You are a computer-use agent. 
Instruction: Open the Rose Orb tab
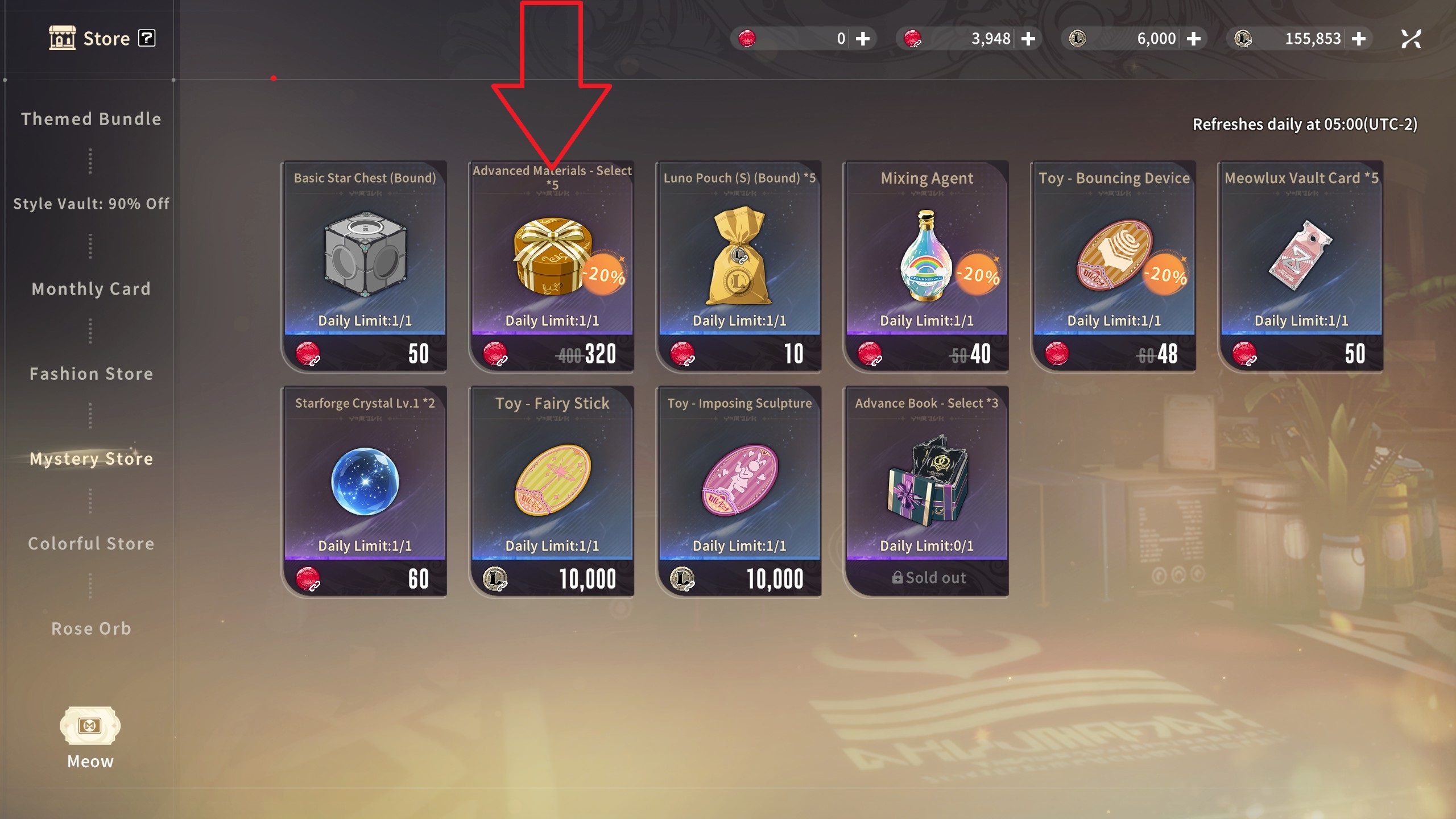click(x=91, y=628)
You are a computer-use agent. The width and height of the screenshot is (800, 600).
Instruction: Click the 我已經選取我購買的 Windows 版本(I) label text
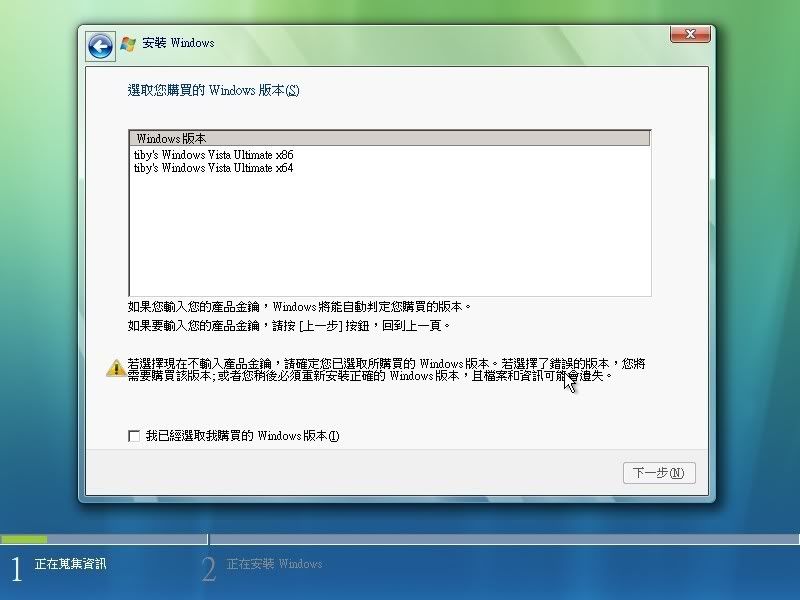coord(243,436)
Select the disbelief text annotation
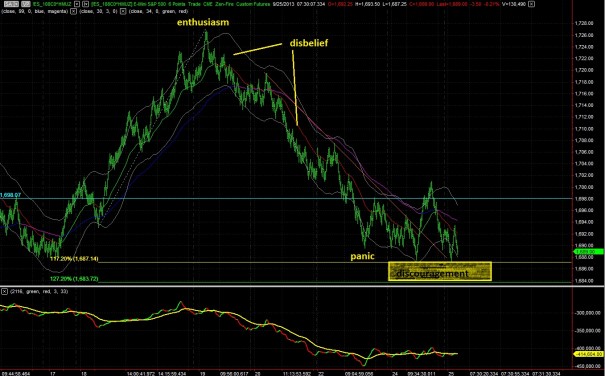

____________

◆ The task
The whole listing is to be written out exactly; the pictures stay out of the copy.

◆ Final answer
You are a computer-use agent. 
Instruction: Open the Rose Orb tab
click(x=91, y=628)
You are a computer-use agent. The width and height of the screenshot is (800, 600).
Instruction: Click the 我已經選取我購買的 Windows 版本(I) label text
coord(243,436)
Select the disbelief text annotation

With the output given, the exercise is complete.